Cummins et al. [49], in 2007, described four cases of patients with NHL and chronic lymphocytic leukemia who presented paraneoplastic pemphigus with a lichenoid pattern, with no detectable antibodies. Although the diagnosis was paraneoplastic pemphigus, they reported that in three of these patients, the lesions appeared after the use of some chemotherapy drug or combinations of drugs also used in the present cases [49]. Furthermore, we performed immunofluorescence analysis to rule out paraneoplastic pemphigus, and they were negative for C3 and IgG.

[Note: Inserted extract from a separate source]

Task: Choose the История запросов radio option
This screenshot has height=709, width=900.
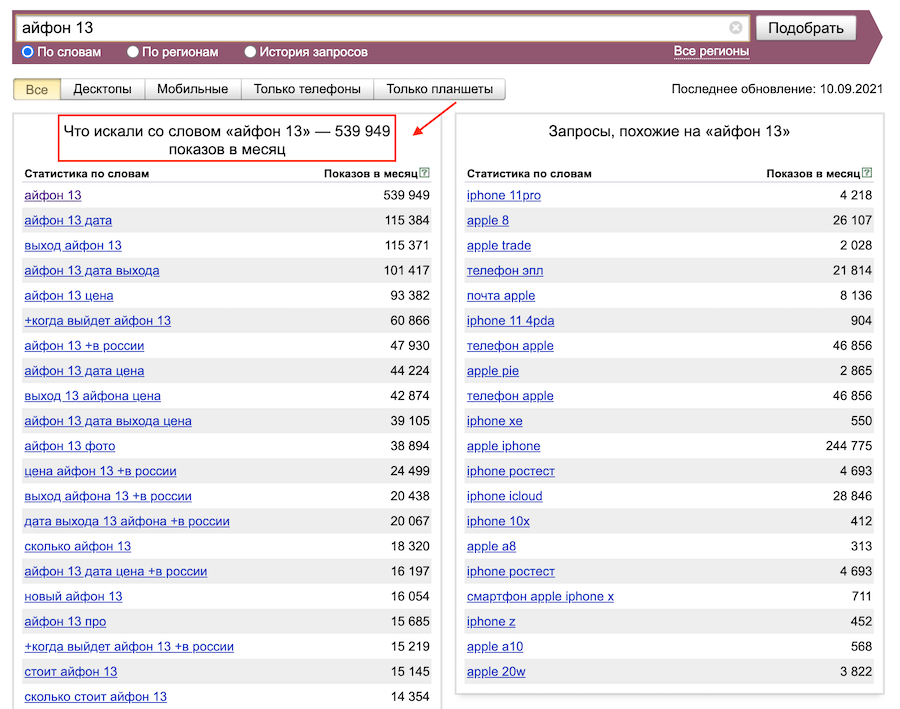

The lack of follow-up of patients with OLL related to drugs for a long time, after the resolution of the clinical picture, was noticed in many studies. In the cases reported in this paper, the diagnosis of OLL related to drugs was initially established by the association of histopathological examination and the history of the appearance of lesions after the use of medications. However, we found that, in more than 2 years of follow-up, patients still had dynamic oral lesions after medication withdrawal, with periods of exacerbation, similar to the course of OLP, which makes the differential diagnosis even more challenging.

In conclusion, these two reported cases reinforce the difficulty in differentiating lesions with a lichenoid pattern, due to their clinical and histopathological similarities. Although a well-detailed anamnesis associated with the drug history, temporal relationship of the onset of the lesions, and follow-up of patients are very important for the diagnosis of OLL related to drugs, and its differentiation from OLP. It is noteworthy that these lesions demonstrate a biological behavior that is recalcitrant to corticosteroid treatment, even after withdrawal of the possible inducing medications, which makes the diagnosis and management of these patients even more difficult. Monitoring the behavior and progression of the disease is necessary, not only for treatment but also to validate the initial diagnosis, as the presented two cases demonstrated.